■ **WHAT YOU SHOULD DO**: Where the line containing "Toggle soft-wrap in Run console" appears in the records below, begin there and repeat each line exactly through the final one, dropping all pictures.
== TASK MATERIAL
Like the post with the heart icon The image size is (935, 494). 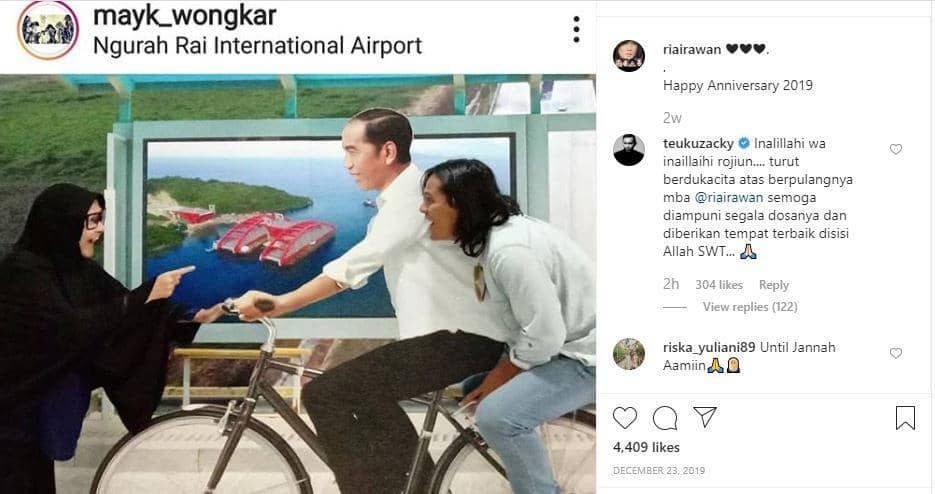pos(625,418)
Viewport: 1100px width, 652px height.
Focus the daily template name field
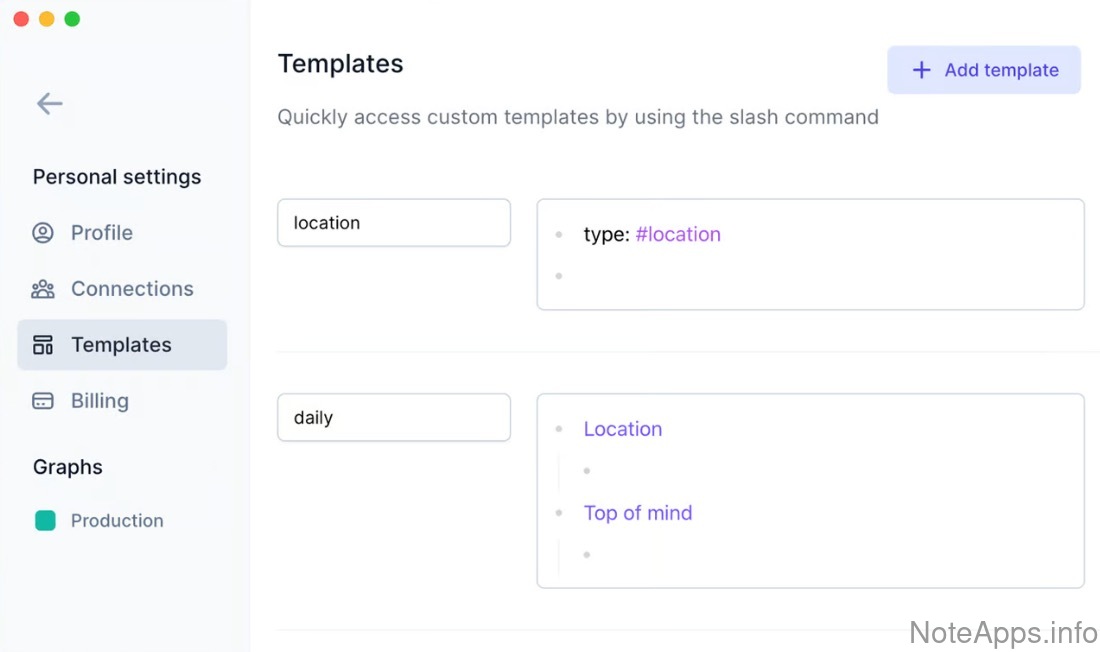click(x=393, y=418)
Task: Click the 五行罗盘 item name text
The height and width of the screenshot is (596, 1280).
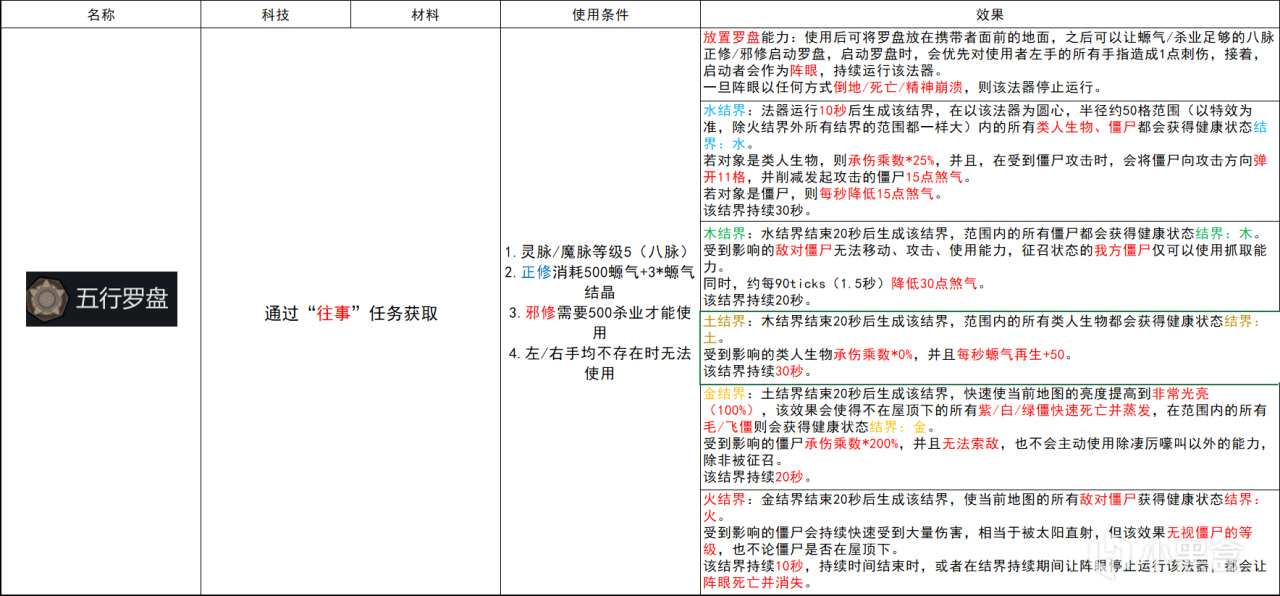Action: click(121, 298)
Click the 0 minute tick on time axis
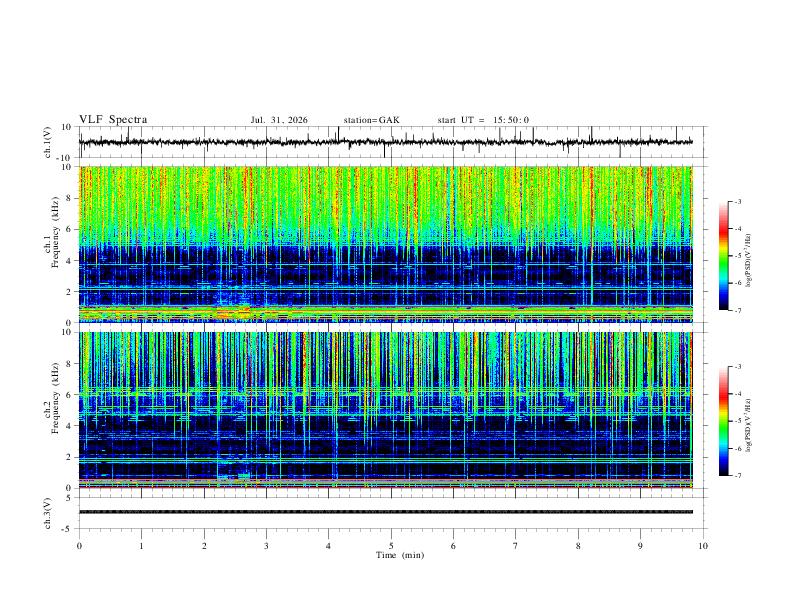The image size is (792, 612). 79,546
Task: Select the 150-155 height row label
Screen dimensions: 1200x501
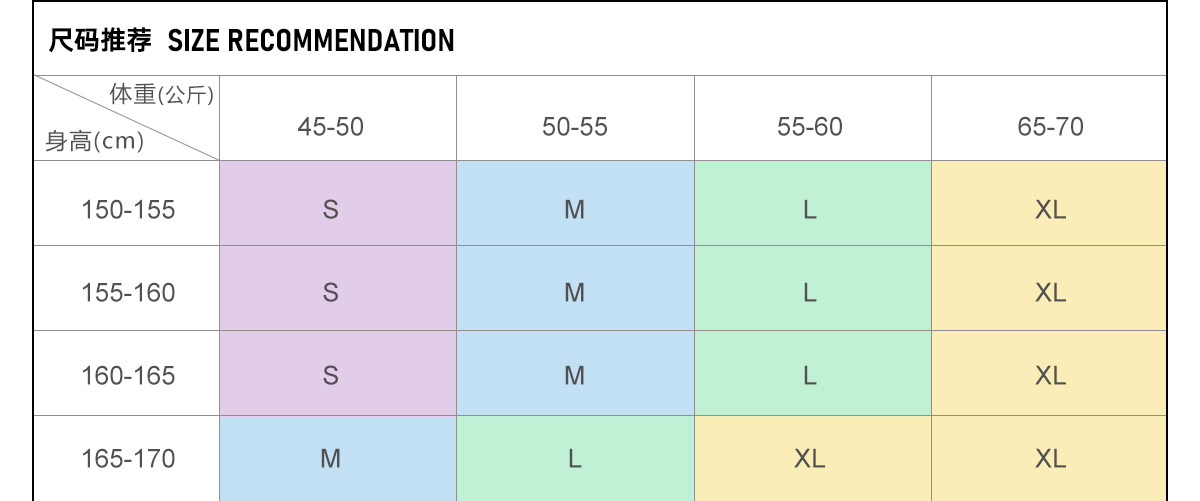Action: pos(128,210)
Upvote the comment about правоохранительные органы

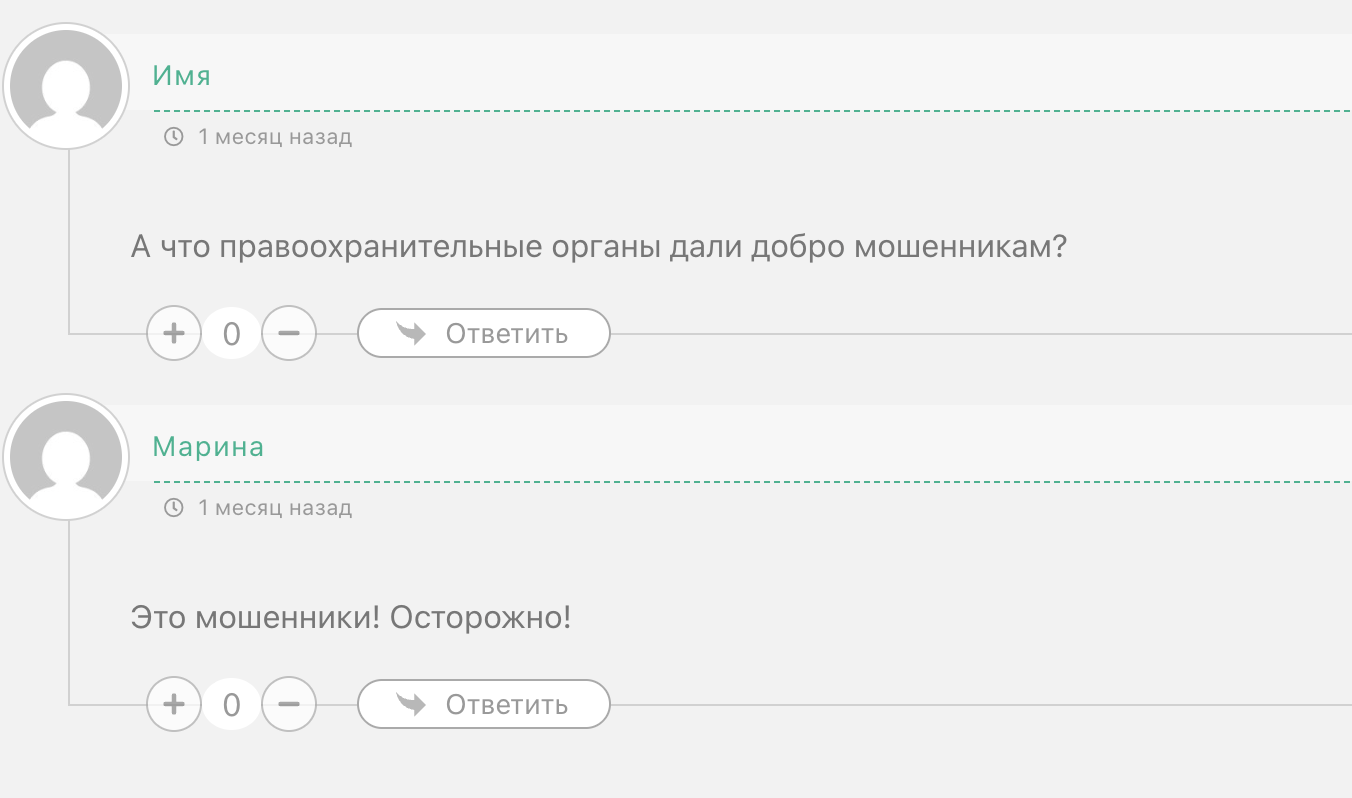coord(174,333)
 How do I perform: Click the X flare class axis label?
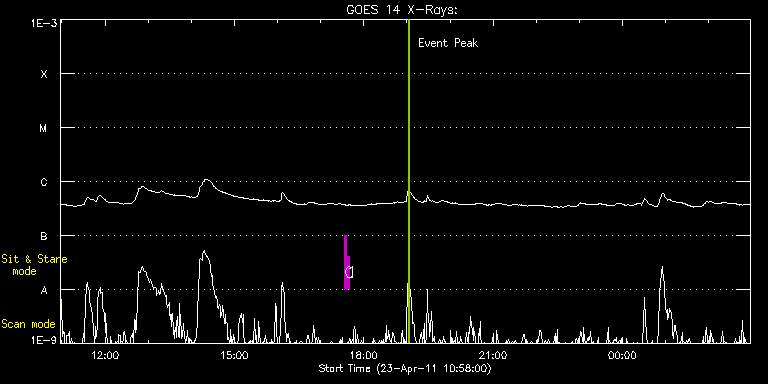[44, 74]
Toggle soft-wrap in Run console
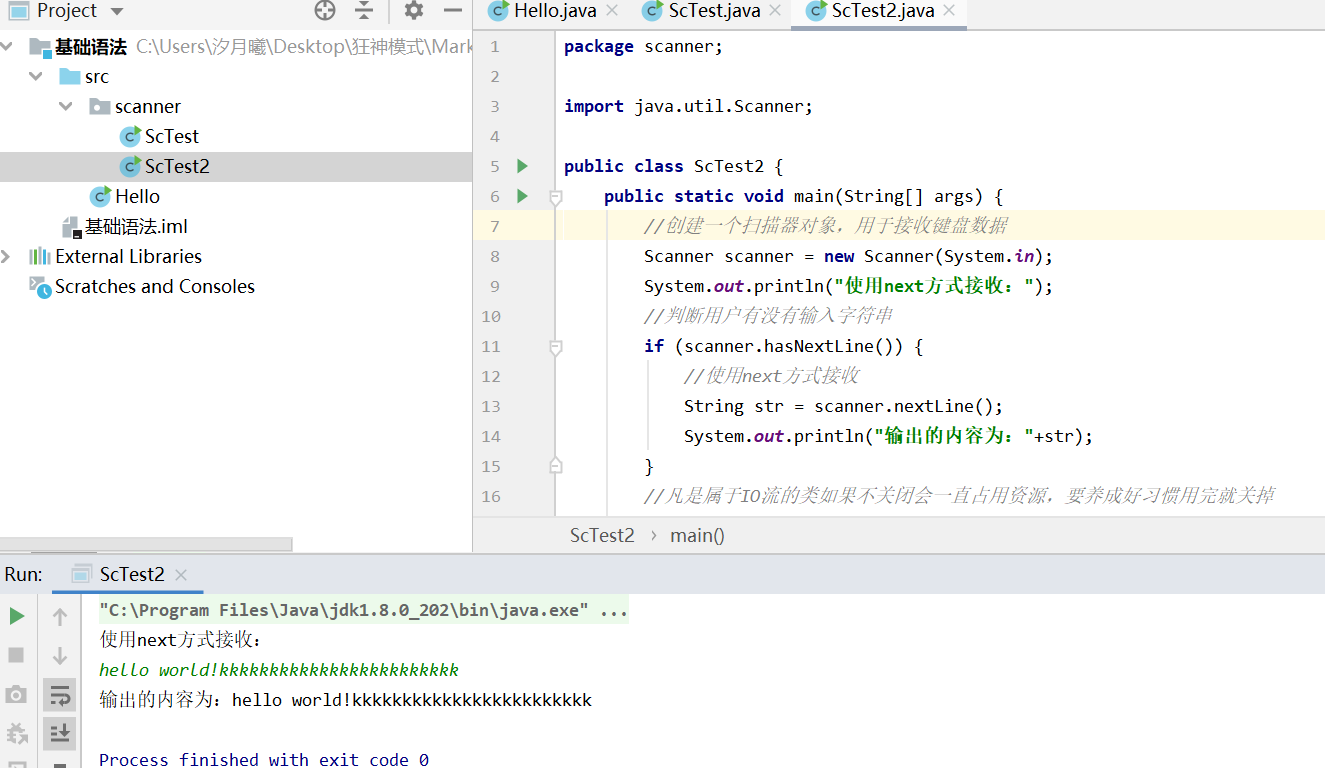Viewport: 1325px width, 768px height. pyautogui.click(x=60, y=694)
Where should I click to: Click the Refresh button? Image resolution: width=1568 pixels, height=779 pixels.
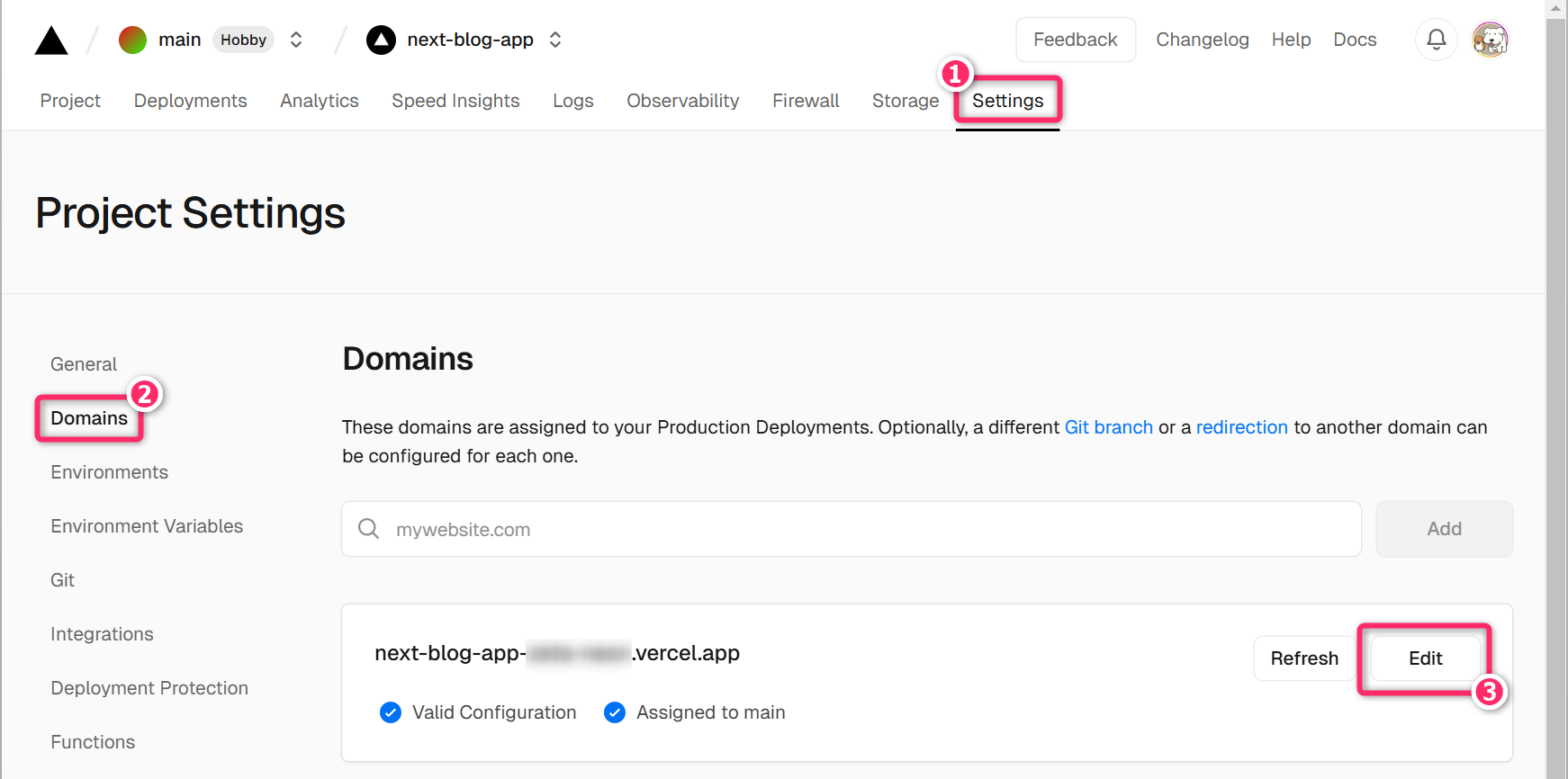click(x=1303, y=658)
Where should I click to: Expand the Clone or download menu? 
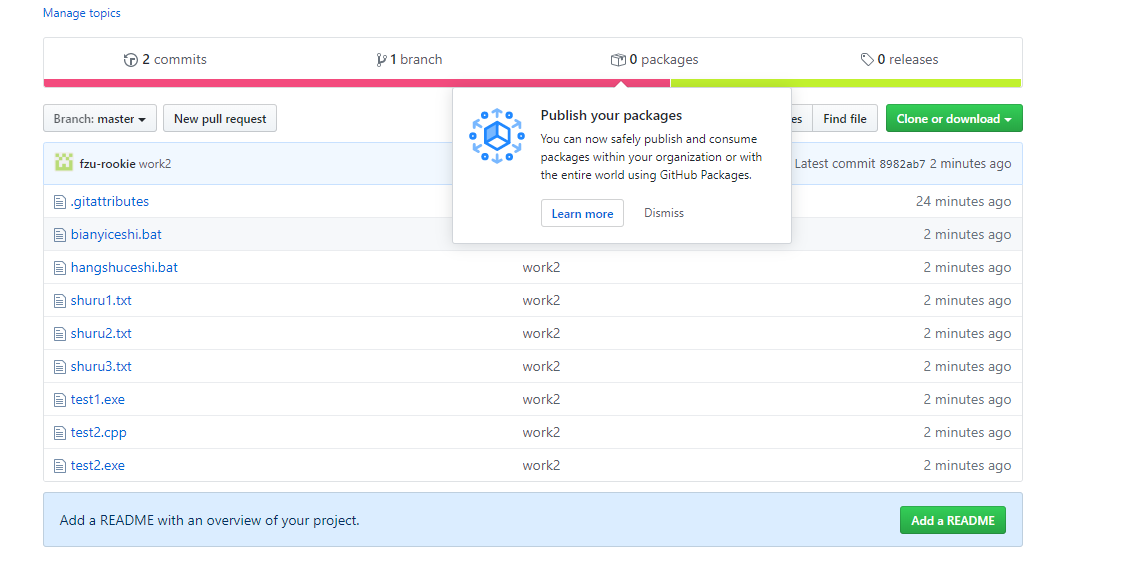coord(953,119)
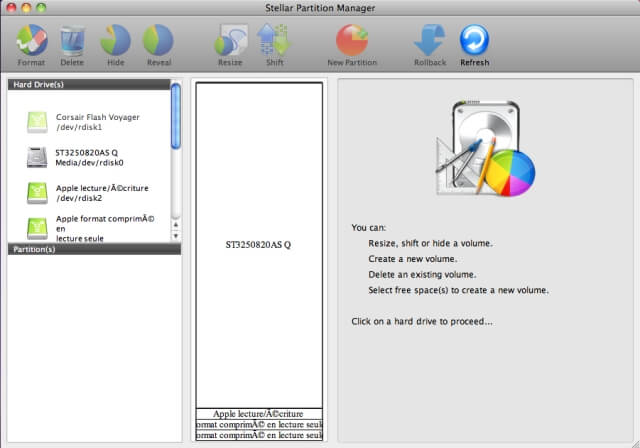640x448 pixels.
Task: Create a New Partition from toolbar
Action: [351, 41]
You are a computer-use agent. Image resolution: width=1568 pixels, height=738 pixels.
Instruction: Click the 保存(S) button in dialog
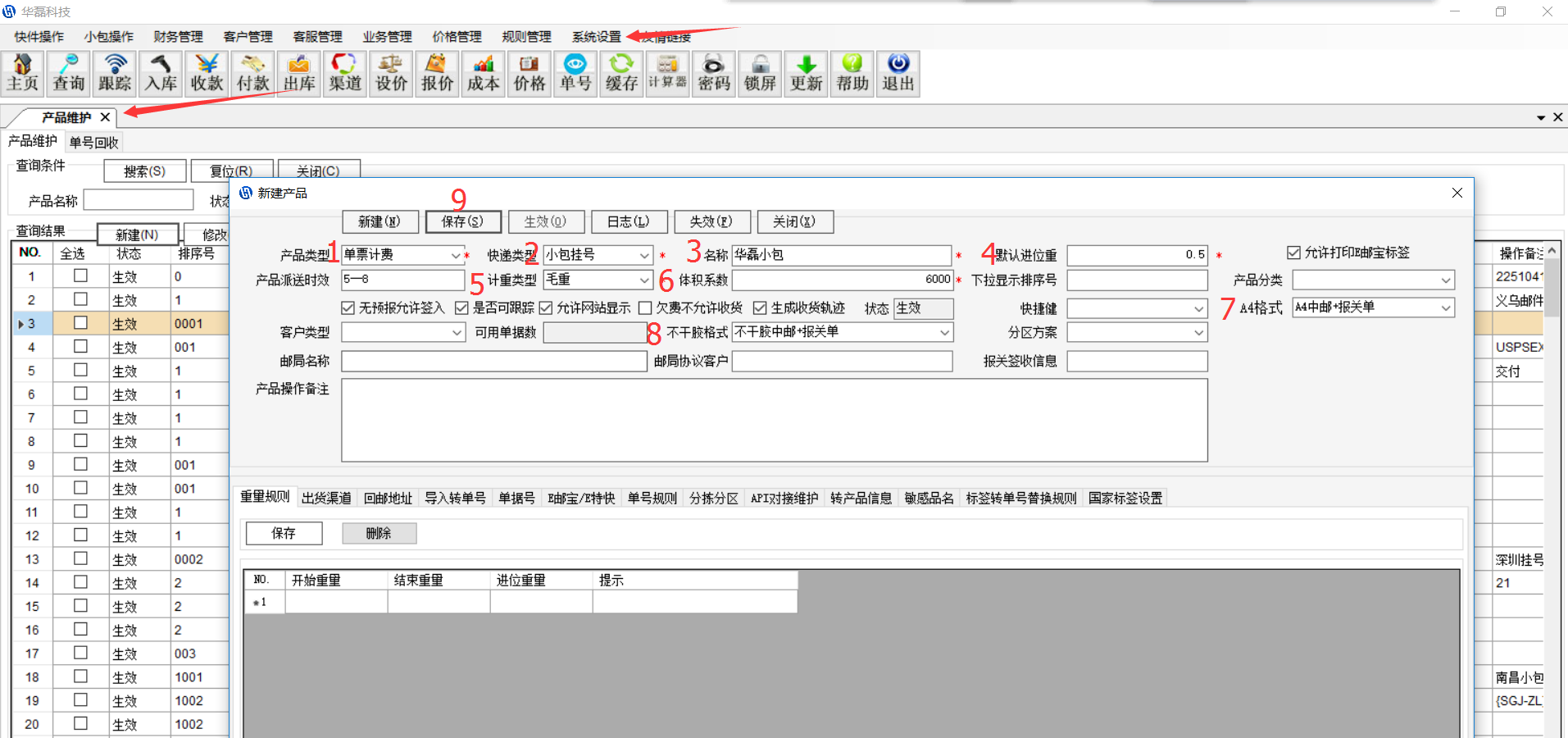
====
■ **EXERCISE OUTPUT**:
Toggle soft-wrap in Run console
Viewport: 1325px width, 768px height. pyautogui.click(x=60, y=694)
Where should I click to: Click the Refresh button? Image resolution: width=1568 pixels, height=779 pixels.
click(x=1303, y=658)
Where should I click to: Expand the Clone or download menu? 
coord(953,119)
640x448 pixels.
Task: Create a New Partition from toolbar
Action: [351, 41]
You are a computer-use agent. Image resolution: width=1568 pixels, height=738 pixels.
Instruction: Click the 保存(S) button in dialog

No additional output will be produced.